One day, the young man decided to build his own business. He wanted to bake bread. He knew his friend WHAT has set up his business a while ago, so he called him to help him out. 

They have done together almost all things that needed to be done: refining the business idea and clarifying targeted customers, writing the business plan, conducting the market research, assessing finances, setting up the legal entity, buying the needed pieces of equipment, even testing the bread recipes the young man knew from his grandmother…you know, almost everything.

Once setting everything up and reaching the point of building up his brand to get a following of people ready to jump when he was to open the doors of his bakery, the young man started to slow down his pace and eventually got stuck. WHAT tried to put him into the action mood again, encouraging him:

“You proved you know everything you need to know about making bread, you know how to do it, you proved you can do it as well… What’s missing?”

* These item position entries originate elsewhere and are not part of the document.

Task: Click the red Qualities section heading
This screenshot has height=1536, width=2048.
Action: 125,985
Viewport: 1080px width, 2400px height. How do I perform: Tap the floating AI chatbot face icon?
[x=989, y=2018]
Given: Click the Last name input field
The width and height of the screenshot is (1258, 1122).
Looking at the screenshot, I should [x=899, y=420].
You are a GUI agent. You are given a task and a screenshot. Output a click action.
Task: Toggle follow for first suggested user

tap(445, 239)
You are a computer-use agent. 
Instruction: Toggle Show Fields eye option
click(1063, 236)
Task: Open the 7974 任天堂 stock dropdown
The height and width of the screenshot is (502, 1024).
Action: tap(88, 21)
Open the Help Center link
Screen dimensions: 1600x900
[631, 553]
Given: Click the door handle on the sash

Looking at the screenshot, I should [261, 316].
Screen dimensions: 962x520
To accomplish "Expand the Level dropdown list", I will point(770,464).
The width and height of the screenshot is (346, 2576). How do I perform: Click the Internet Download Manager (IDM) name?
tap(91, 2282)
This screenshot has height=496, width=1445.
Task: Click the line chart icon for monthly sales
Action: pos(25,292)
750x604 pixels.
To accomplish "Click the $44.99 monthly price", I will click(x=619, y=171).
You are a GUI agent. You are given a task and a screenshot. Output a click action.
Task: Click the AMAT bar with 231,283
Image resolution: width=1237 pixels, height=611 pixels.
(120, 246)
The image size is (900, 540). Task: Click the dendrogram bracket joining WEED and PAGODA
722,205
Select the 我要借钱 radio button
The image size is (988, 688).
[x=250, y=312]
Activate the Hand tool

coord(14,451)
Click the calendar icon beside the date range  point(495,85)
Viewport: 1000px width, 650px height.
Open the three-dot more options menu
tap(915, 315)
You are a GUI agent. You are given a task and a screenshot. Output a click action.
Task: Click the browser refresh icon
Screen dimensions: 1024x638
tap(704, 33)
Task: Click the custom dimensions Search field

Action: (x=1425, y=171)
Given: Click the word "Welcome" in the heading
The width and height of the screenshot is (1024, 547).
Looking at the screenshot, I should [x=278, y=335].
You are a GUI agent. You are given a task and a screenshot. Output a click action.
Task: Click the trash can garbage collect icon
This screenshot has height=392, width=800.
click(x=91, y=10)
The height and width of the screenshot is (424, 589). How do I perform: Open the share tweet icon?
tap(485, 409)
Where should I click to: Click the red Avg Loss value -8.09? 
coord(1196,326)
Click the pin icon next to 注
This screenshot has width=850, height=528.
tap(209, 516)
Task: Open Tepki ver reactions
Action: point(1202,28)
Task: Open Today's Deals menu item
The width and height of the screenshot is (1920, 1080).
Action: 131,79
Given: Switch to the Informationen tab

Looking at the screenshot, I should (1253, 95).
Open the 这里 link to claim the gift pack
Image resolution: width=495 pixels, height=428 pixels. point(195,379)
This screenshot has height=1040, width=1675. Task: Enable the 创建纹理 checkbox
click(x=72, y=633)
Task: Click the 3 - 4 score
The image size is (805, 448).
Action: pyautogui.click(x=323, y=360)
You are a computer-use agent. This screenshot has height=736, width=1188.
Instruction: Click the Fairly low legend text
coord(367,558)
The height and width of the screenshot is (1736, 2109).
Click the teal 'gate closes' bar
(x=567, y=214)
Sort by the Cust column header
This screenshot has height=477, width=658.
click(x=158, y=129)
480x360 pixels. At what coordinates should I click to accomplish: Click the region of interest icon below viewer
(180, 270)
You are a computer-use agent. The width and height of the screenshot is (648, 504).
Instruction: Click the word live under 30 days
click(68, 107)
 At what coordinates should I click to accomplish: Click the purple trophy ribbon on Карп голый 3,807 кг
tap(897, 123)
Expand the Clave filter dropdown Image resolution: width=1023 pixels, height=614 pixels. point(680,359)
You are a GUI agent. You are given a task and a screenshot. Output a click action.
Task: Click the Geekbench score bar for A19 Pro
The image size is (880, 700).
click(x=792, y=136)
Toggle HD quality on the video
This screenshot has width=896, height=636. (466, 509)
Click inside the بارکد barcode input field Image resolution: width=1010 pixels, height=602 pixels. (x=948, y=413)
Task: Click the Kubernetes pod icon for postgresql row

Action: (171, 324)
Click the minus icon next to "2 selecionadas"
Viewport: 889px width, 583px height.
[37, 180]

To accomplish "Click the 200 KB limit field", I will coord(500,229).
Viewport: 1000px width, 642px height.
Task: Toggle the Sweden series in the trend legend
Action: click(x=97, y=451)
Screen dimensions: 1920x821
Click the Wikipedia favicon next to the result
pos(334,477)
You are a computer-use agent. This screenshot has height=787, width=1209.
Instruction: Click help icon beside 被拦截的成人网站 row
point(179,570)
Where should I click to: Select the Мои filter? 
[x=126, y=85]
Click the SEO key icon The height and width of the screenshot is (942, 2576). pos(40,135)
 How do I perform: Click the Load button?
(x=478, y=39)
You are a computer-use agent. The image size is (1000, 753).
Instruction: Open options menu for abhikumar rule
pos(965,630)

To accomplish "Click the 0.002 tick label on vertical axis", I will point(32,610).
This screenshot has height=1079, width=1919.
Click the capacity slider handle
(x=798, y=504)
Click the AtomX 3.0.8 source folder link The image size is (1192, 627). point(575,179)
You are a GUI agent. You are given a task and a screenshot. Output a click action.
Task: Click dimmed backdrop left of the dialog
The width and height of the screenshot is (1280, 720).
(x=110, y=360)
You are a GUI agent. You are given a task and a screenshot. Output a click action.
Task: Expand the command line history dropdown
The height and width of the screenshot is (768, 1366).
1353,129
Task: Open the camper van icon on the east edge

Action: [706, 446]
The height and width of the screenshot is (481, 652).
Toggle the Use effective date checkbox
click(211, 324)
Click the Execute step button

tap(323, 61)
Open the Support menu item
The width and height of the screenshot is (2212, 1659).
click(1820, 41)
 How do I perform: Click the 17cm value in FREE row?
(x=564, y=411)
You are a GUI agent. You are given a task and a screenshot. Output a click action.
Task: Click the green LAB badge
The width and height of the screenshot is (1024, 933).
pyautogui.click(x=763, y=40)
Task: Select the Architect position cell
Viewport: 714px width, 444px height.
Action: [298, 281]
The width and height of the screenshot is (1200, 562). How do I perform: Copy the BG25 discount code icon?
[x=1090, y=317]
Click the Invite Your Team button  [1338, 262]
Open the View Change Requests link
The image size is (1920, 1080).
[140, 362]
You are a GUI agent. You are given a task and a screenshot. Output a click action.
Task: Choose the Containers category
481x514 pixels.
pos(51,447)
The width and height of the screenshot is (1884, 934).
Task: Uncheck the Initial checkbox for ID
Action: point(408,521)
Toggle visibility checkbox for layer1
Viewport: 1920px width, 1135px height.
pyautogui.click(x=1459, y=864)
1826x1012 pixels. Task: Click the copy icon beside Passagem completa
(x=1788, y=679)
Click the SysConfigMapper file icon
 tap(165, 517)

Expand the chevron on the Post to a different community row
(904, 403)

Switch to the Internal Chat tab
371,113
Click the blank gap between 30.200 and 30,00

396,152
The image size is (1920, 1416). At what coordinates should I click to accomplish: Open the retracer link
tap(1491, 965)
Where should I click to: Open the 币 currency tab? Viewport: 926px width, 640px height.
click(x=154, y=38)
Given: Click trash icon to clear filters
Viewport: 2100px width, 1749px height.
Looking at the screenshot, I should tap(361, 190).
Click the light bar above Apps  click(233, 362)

Although he was very grateful to WHAT for all the provided help, the young man did not know how to explain to him… what was missing, so he just said:

“I don’t think this will work for me. I’m stuck. How can I say I am a baker in these marketing ads since I am just opening the bakery? I have only baked bread in my kitchen for my family and friends. I don’t want to sell bread; I want to bake it. And why do we need marketing since all I want is to bake bread?”

WHAT did not know what to do to help him, so he called their mutual friend, WHO. Well, truth to be said, WHO was already around, but neither WHAT, nor the young man noticed her as they were very into doing staff, rather than, you know… anything else.

So, all she did, was to invite the young man to stop doing what he knew very well to do and just be… just be part of a dialogue:

“You mentioned you could not say you are a baker, so who are you, then?”

“Can you say it in a way that if your friends read it, they’d know it was you?

“You have just said, you do not want to sell bread, but you want to bake it. Whom do you want to bake it for?”

“If you are the best you can be, the person you’ve always wanted to become – then who do you choose to be?”

“And now, what becomes possible?”

The dialogue continued for a while and the questions might have been the ones above or different ones, based on the young man’s shared thoughts, emotions, convictions, values, identity and belonging feelings, you know, as every meaningful dialogue should be… and… it might have even started differently.

Some say that WHAT and WHO were not the young man’s friends, but coaching instruments and that the dialogue might have even been a coaching session. WHO knows? We don’t know that for sure. 

What we know, though, is that WHAT and WHO are still around The Baker’s Bread House, always there to help him grow… or be… you know, help him bake bread. It seems there is a lot of it that needs baking.